→ DATA PROVIDED:

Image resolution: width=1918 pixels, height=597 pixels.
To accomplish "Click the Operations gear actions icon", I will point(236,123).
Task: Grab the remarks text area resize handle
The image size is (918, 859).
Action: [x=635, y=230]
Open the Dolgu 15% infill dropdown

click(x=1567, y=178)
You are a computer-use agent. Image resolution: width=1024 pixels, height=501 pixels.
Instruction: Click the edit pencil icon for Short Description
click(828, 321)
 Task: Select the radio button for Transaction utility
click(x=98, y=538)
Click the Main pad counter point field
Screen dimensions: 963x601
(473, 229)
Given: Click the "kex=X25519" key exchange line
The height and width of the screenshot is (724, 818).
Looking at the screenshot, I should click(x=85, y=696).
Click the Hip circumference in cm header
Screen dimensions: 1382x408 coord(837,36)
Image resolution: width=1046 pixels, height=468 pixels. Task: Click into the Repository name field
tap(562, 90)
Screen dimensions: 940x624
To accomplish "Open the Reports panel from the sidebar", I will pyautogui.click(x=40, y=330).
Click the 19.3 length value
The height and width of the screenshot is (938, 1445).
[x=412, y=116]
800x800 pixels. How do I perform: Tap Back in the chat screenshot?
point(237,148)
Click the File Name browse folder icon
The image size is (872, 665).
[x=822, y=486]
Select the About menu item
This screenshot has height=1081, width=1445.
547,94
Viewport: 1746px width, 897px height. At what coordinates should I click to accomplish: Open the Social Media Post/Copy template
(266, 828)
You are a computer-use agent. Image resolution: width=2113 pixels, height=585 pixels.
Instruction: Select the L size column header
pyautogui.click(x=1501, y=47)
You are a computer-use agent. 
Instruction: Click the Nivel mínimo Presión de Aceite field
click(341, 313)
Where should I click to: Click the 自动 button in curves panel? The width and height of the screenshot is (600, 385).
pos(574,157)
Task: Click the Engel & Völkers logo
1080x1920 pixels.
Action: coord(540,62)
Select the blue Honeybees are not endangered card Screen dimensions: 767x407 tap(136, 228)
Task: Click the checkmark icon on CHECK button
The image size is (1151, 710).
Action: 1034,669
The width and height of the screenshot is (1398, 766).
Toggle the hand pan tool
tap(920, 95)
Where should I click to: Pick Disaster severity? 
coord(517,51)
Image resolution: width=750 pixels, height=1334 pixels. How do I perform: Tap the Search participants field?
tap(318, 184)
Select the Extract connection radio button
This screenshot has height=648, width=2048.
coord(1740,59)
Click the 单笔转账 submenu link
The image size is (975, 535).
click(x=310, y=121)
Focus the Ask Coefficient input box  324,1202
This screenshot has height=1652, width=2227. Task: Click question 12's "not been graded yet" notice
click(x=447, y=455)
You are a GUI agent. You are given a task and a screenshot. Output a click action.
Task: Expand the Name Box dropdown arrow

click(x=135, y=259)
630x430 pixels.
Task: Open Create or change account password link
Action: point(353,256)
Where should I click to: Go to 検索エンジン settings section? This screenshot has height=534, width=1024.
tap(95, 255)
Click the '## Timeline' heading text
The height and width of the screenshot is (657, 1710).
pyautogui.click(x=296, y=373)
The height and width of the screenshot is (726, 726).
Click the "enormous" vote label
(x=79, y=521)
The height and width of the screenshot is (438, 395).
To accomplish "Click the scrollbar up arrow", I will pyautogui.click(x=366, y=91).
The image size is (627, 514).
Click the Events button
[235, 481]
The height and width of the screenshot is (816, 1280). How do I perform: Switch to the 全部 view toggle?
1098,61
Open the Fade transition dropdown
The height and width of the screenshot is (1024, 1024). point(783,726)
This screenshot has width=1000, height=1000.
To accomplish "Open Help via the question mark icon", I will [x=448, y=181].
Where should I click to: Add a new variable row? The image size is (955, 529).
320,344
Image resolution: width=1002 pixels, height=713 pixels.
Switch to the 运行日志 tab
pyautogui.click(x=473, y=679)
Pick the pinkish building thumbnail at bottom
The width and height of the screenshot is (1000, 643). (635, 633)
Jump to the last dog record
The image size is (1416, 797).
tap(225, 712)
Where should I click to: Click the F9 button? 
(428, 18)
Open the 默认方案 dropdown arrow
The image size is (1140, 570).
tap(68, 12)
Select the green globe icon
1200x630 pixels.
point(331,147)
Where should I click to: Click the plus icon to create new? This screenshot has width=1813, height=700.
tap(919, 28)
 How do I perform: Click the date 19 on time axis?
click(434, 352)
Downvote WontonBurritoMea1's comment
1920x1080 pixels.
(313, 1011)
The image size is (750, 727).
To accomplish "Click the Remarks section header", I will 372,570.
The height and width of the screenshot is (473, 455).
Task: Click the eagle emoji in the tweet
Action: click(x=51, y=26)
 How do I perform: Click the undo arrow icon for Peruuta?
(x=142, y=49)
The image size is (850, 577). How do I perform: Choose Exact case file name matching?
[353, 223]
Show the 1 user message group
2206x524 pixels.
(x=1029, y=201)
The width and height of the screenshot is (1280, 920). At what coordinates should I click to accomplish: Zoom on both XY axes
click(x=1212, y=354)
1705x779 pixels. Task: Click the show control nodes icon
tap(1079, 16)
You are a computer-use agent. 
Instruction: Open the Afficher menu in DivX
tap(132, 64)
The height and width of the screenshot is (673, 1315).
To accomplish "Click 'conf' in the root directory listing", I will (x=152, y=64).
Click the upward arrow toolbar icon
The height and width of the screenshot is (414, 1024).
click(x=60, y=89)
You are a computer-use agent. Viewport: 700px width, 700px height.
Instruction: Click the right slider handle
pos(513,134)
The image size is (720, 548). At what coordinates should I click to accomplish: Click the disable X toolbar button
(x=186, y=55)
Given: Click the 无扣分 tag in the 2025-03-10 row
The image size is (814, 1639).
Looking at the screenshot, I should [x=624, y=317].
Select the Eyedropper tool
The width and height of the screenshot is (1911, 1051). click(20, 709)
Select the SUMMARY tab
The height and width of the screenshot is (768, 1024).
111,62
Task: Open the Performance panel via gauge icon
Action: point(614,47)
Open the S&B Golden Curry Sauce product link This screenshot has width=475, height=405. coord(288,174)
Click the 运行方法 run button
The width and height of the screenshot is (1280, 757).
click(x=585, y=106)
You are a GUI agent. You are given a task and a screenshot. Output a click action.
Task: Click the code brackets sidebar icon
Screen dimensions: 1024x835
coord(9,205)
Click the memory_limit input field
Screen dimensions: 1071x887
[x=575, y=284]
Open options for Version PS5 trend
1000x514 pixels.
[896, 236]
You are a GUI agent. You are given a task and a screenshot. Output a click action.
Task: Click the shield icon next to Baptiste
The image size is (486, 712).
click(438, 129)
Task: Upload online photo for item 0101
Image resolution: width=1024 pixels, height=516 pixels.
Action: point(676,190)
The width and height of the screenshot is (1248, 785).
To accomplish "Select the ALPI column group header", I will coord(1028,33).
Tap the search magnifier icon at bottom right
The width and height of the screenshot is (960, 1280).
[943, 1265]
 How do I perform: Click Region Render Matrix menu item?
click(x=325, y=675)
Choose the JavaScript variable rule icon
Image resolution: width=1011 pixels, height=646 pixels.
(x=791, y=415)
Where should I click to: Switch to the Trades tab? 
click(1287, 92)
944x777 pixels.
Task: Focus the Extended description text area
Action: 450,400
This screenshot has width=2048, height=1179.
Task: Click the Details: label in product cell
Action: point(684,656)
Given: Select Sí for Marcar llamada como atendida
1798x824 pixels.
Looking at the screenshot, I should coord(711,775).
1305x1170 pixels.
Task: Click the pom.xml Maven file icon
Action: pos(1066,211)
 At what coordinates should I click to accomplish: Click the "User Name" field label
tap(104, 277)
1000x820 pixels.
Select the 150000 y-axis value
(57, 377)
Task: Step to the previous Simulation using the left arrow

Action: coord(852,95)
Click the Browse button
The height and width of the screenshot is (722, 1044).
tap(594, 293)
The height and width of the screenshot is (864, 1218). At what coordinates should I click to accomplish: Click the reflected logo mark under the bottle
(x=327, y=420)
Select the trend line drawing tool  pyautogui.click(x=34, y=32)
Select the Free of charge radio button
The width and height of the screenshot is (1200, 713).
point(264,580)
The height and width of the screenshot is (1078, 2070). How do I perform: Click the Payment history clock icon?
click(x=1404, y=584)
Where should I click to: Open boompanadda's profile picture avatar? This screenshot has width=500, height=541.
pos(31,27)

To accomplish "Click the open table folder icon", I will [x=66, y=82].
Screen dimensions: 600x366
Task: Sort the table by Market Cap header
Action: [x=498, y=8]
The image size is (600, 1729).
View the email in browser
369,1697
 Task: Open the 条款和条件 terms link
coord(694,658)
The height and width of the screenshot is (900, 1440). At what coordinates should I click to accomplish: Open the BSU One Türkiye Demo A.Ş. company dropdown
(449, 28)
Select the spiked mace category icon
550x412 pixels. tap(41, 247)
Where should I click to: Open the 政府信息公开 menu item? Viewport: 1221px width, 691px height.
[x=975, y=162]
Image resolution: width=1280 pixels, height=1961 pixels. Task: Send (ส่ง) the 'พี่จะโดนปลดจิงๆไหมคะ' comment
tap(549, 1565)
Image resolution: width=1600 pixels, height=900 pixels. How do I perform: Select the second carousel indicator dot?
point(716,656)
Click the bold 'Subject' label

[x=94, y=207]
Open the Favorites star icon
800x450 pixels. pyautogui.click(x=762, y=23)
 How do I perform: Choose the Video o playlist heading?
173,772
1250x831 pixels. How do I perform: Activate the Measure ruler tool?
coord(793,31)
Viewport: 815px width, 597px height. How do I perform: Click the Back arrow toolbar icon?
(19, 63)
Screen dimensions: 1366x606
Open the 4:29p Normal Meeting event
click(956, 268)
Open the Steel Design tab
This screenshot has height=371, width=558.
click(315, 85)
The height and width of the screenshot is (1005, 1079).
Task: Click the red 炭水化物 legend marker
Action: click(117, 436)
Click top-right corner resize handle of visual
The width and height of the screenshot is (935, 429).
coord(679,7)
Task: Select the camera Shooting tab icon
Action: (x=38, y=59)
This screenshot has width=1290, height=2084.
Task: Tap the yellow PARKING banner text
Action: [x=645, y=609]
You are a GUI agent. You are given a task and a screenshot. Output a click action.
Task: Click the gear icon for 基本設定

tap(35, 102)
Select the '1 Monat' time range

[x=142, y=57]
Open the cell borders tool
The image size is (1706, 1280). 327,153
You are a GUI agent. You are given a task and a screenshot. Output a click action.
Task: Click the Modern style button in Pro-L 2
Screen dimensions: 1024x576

→ WHAT TO DO: Quote exactly the stretch of lines above that starts at the first one and ends at the line with "Screen dimensions: 940x624", and nothing beyond it.

→ RESULT:
Image resolution: width=1918 pixels, height=597 pixels.
To accomplish "Click the Operations gear actions icon", I will point(236,123).
Task: Grab the remarks text area resize handle
The image size is (918, 859).
Action: [x=635, y=230]
Open the Dolgu 15% infill dropdown

click(x=1567, y=178)
You are a computer-use agent. Image resolution: width=1024 pixels, height=501 pixels.
Instruction: Click the edit pencil icon for Short Description
click(828, 321)
 Task: Select the radio button for Transaction utility
click(x=98, y=538)
Click the Main pad counter point field
Screen dimensions: 963x601
(473, 229)
Given: Click the "kex=X25519" key exchange line
The height and width of the screenshot is (724, 818).
Looking at the screenshot, I should click(x=85, y=696).
Click the Hip circumference in cm header
Screen dimensions: 1382x408 coord(837,36)
Image resolution: width=1046 pixels, height=468 pixels. Task: Click into the Repository name field
tap(562, 90)
Screen dimensions: 940x624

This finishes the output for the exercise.